WHAT YOU SHOULD DO: Set out every line of the material below as a numbered list, omitting any blank lines.

[begin THE RECORDS]

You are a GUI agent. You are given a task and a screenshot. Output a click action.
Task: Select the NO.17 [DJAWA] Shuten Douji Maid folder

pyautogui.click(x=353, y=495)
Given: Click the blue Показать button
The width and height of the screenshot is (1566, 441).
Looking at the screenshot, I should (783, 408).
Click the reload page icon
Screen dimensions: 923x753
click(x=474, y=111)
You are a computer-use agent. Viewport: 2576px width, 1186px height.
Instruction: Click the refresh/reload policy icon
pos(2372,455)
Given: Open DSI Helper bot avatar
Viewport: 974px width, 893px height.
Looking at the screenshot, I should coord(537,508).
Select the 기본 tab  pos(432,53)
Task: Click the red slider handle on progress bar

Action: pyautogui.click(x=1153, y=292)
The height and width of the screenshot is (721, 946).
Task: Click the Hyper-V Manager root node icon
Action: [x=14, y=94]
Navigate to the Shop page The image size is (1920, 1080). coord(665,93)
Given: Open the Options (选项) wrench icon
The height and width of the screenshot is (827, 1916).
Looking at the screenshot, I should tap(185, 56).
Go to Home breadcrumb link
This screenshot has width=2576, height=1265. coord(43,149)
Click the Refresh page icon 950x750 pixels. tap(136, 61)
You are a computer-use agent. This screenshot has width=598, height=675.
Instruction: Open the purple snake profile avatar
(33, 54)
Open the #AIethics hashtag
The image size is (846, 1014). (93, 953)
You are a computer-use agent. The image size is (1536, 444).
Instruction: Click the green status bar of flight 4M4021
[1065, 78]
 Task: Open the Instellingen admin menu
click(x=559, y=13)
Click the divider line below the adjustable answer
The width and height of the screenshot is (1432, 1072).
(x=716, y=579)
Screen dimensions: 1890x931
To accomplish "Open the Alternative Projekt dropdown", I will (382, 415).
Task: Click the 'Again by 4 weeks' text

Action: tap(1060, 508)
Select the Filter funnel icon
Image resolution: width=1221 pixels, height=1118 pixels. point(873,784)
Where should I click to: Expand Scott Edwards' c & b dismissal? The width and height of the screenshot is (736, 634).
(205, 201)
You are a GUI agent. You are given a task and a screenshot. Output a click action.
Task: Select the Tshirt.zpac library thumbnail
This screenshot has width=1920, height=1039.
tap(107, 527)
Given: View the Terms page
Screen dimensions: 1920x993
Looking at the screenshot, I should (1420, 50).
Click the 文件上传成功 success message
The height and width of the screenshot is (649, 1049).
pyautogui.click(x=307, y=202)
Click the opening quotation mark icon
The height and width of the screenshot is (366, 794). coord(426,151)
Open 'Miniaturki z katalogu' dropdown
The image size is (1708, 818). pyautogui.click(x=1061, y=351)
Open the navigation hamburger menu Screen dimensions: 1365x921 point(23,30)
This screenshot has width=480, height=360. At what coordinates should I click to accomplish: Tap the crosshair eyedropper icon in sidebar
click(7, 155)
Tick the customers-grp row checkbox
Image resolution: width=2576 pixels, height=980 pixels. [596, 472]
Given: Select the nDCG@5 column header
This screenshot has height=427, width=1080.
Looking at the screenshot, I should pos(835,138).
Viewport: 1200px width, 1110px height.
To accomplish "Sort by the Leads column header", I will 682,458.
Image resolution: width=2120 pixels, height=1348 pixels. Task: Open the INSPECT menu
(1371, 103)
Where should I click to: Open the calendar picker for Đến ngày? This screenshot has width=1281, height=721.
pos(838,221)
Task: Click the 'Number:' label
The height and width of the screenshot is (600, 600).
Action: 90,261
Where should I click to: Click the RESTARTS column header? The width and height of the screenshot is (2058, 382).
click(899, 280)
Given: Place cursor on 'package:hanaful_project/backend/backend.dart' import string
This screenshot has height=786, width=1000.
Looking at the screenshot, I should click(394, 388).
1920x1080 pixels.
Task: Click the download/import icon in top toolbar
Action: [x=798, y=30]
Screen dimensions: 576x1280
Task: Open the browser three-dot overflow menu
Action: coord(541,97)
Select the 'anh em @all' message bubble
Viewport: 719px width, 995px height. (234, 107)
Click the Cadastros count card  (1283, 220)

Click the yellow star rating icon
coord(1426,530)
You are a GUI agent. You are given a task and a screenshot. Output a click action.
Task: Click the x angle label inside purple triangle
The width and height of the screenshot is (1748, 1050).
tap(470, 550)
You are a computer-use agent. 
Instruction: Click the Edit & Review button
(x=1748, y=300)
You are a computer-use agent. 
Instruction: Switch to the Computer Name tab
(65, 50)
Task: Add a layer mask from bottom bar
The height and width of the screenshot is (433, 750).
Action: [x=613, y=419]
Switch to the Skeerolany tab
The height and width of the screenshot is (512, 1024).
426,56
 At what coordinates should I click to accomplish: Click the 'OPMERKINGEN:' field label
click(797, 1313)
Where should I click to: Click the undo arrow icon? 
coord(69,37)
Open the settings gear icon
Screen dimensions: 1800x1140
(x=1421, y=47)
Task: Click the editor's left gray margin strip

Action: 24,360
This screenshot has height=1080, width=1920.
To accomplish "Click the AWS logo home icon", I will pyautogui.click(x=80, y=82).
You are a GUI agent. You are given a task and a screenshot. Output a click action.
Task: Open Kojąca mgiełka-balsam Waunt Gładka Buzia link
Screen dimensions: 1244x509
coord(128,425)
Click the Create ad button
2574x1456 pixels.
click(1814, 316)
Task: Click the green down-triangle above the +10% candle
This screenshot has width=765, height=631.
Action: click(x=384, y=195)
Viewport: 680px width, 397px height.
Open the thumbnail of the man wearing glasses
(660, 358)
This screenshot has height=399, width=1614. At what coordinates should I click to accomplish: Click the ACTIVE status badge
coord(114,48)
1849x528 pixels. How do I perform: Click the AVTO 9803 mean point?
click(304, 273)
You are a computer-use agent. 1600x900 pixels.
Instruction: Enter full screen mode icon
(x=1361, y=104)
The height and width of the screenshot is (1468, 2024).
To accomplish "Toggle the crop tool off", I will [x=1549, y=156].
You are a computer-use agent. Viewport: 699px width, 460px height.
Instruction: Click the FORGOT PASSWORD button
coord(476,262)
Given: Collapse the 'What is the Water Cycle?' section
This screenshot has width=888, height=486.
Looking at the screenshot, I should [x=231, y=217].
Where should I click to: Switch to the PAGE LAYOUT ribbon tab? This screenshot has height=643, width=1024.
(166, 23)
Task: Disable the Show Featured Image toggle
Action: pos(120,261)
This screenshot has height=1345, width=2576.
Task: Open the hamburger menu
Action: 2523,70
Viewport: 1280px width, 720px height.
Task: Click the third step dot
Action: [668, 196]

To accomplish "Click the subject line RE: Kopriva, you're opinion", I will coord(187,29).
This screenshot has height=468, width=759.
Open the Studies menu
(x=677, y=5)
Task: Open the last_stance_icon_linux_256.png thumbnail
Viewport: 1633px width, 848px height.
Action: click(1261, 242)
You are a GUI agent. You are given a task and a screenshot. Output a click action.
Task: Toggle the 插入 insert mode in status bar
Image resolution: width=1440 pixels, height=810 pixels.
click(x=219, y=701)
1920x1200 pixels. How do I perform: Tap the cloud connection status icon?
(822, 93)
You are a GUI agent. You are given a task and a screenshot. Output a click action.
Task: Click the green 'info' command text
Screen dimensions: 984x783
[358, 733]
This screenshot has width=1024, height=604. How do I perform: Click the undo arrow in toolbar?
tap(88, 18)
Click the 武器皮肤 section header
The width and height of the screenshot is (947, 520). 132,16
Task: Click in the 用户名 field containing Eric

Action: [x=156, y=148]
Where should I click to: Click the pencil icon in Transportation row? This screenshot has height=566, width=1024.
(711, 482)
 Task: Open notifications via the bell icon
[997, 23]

[end THE RECORDS]

EXERCISE RESULT:
1. You are a GUI agent. You are given a task and a screenshot. Output a click action.
2. Task: Select the NO.17 [DJAWA] Shuten Douji Maid folder
3. pyautogui.click(x=353, y=495)
4. Given: Click the blue Показать button
5. The width and height of the screenshot is (1566, 441).
6. Looking at the screenshot, I should (783, 408).
7. Click the reload page icon
8. Screen dimensions: 923x753
9. click(x=474, y=111)
10. You are a computer-use agent. Viewport: 2576px width, 1186px height.
11. Instruction: Click the refresh/reload policy icon
12. pos(2372,455)
13. Given: Open DSI Helper bot avatar
14. Viewport: 974px width, 893px height.
15. Looking at the screenshot, I should coord(537,508).
16. Select the 기본 tab  pos(432,53)
17. Task: Click the red slider handle on progress bar
18. Action: pyautogui.click(x=1153, y=292)
19. The height and width of the screenshot is (721, 946).
20. Task: Click the Hyper-V Manager root node icon
21. Action: [x=14, y=94]
22. Navigate to the Shop page The image size is (1920, 1080). coord(665,93)
23. Given: Open the Options (选项) wrench icon
24. The height and width of the screenshot is (827, 1916).
25. Looking at the screenshot, I should tap(185, 56).
26. Go to Home breadcrumb link
27. This screenshot has width=2576, height=1265. coord(43,149)
28. Click the Refresh page icon 950x750 pixels. tap(136, 61)
29. You are a computer-use agent. This screenshot has width=598, height=675.
30. Instruction: Open the purple snake profile avatar
31. (33, 54)
32. Open the #AIethics hashtag
33. The image size is (846, 1014). (93, 953)
34. You are a computer-use agent. The image size is (1536, 444).
35. Instruction: Click the green status bar of flight 4M4021
36. [1065, 78]
37.  Task: Open the Instellingen admin menu
38. click(x=559, y=13)
39. Click the divider line below the adjustable answer
40. The width and height of the screenshot is (1432, 1072).
41. (x=716, y=579)
42. Screen dimensions: 1890x931
43. To accomplish "Open the Alternative Projekt dropdown", I will (382, 415).
44. Task: Click the 'Again by 4 weeks' text
45. Action: tap(1060, 508)
46. Select the Filter funnel icon
47. Image resolution: width=1221 pixels, height=1118 pixels. point(873,784)
48. Where should I click to: Expand Scott Edwards' c & b dismissal? The width and height of the screenshot is (736, 634).
49. (205, 201)
50. You are a GUI agent. You are given a task and a screenshot. Output a click action.
51. Task: Select the Tshirt.zpac library thumbnail
52. This screenshot has width=1920, height=1039.
53. tap(107, 527)
54. Given: View the Terms page
55. Screen dimensions: 1920x993
56. Looking at the screenshot, I should (1420, 50).
57. Click the 文件上传成功 success message
58. The height and width of the screenshot is (649, 1049).
59. pyautogui.click(x=307, y=202)
60. Click the opening quotation mark icon
61. The height and width of the screenshot is (366, 794). coord(426,151)
62. Open 'Miniaturki z katalogu' dropdown
63. The image size is (1708, 818). pyautogui.click(x=1061, y=351)
64. Open the navigation hamburger menu Screen dimensions: 1365x921 point(23,30)
65. This screenshot has width=480, height=360. At what coordinates should I click to accomplish: Tap the crosshair eyedropper icon in sidebar
66. click(7, 155)
67. Tick the customers-grp row checkbox
68. Image resolution: width=2576 pixels, height=980 pixels. [596, 472]
69. Given: Select the nDCG@5 column header
70. This screenshot has height=427, width=1080.
71. Looking at the screenshot, I should pos(835,138).
72. Viewport: 1200px width, 1110px height.
73. To accomplish "Sort by the Leads column header", I will 682,458.
74. Image resolution: width=2120 pixels, height=1348 pixels. Task: Open the INSPECT menu
75. (1371, 103)
76. Where should I click to: Open the calendar picker for Đến ngày? This screenshot has width=1281, height=721.
77. pos(838,221)
78. Task: Click the 'Number:' label
79. The height and width of the screenshot is (600, 600).
80. Action: 90,261
81. Where should I click to: Click the RESTARTS column header? The width and height of the screenshot is (2058, 382).
82. click(899, 280)
83. Given: Place cursor on 'package:hanaful_project/backend/backend.dart' import string
84. This screenshot has height=786, width=1000.
85. Looking at the screenshot, I should click(394, 388).
86. 1920x1080 pixels.
87. Task: Click the download/import icon in top toolbar
88. Action: [x=798, y=30]
89. Screen dimensions: 576x1280
90. Task: Open the browser three-dot overflow menu
91. Action: coord(541,97)
92. Select the 'anh em @all' message bubble
93. Viewport: 719px width, 995px height. (234, 107)
94. Click the Cadastros count card  (1283, 220)
95. Click the yellow star rating icon
96. coord(1426,530)
97. You are a GUI agent. You are given a task and a screenshot. Output a click action.
98. Task: Click the x angle label inside purple triangle
99. The width and height of the screenshot is (1748, 1050).
100. tap(470, 550)
101. You are a computer-use agent. 
102. Instruction: Click the Edit & Review button
103. (x=1748, y=300)
104. You are a computer-use agent. 
105. Instruction: Switch to the Computer Name tab
106. (65, 50)
107. Task: Add a layer mask from bottom bar
108. The height and width of the screenshot is (433, 750).
109. Action: [x=613, y=419]
110. Switch to the Skeerolany tab
111. The height and width of the screenshot is (512, 1024).
112. 426,56
113.  At what coordinates should I click to accomplish: Click the 'OPMERKINGEN:' field label
114. click(797, 1313)
115. Where should I click to: Click the undo arrow icon? 
116. coord(69,37)
117. Open the settings gear icon
118. Screen dimensions: 1800x1140
119. (x=1421, y=47)
120. Task: Click the editor's left gray margin strip
121. Action: 24,360
122. This screenshot has height=1080, width=1920.
123. To accomplish "Click the AWS logo home icon", I will pyautogui.click(x=80, y=82).
124. You are a GUI agent. You are given a task and a screenshot. Output a click action.
125. Task: Open Kojąca mgiełka-balsam Waunt Gładka Buzia link
126. Screen dimensions: 1244x509
127. coord(128,425)
128. Click the Create ad button
129. 2574x1456 pixels.
130. click(1814, 316)
131. Task: Click the green down-triangle above the +10% candle
132. This screenshot has width=765, height=631.
133. Action: click(x=384, y=195)
134. Viewport: 680px width, 397px height.
135. Open the thumbnail of the man wearing glasses
136. (660, 358)
137. This screenshot has height=399, width=1614. At what coordinates should I click to accomplish: Click the ACTIVE status badge
138. coord(114,48)
139. 1849x528 pixels. How do I perform: Click the AVTO 9803 mean point?
140. click(304, 273)
141. You are a computer-use agent. 1600x900 pixels.
142. Instruction: Enter full screen mode icon
143. (x=1361, y=104)
144. The height and width of the screenshot is (1468, 2024).
145. To accomplish "Toggle the crop tool off", I will [x=1549, y=156].
146. You are a computer-use agent. Viewport: 699px width, 460px height.
147. Instruction: Click the FORGOT PASSWORD button
148. coord(476,262)
149. Given: Collapse the 'What is the Water Cycle?' section
150. This screenshot has width=888, height=486.
151. Looking at the screenshot, I should [x=231, y=217].
152. Where should I click to: Switch to the PAGE LAYOUT ribbon tab? This screenshot has height=643, width=1024.
153. (166, 23)
154. Task: Disable the Show Featured Image toggle
155. Action: pos(120,261)
156. This screenshot has height=1345, width=2576.
157. Task: Open the hamburger menu
158. Action: 2523,70
159. Viewport: 1280px width, 720px height.
160. Task: Click the third step dot
161. Action: [668, 196]
162. To accomplish "Click the subject line RE: Kopriva, you're opinion", I will coord(187,29).
163. This screenshot has height=468, width=759.
164. Open the Studies menu
165. (x=677, y=5)
166. Task: Open the last_stance_icon_linux_256.png thumbnail
167. Viewport: 1633px width, 848px height.
168. Action: click(1261, 242)
169. You are a GUI agent. You are given a task and a screenshot. Output a click action.
170. Task: Toggle the 插入 insert mode in status bar
171. Image resolution: width=1440 pixels, height=810 pixels.
172. click(x=219, y=701)
173. 1920x1200 pixels. How do I perform: Tap the cloud connection status icon?
174. (822, 93)
175. You are a GUI agent. You are given a task and a screenshot. Output a click action.
176. Task: Click the green 'info' command text
177. Screen dimensions: 984x783
178. [358, 733]
179. This screenshot has width=1024, height=604. How do I perform: Click the undo arrow in toolbar?
180. tap(88, 18)
181. Click the 武器皮肤 section header
182. The width and height of the screenshot is (947, 520). 132,16
183. Task: Click in the 用户名 field containing Eric
184. Action: [x=156, y=148]
185. Where should I click to: Click the pencil icon in Transportation row? This screenshot has height=566, width=1024.
186. (711, 482)
187.  Task: Open notifications via the bell icon
188. [997, 23]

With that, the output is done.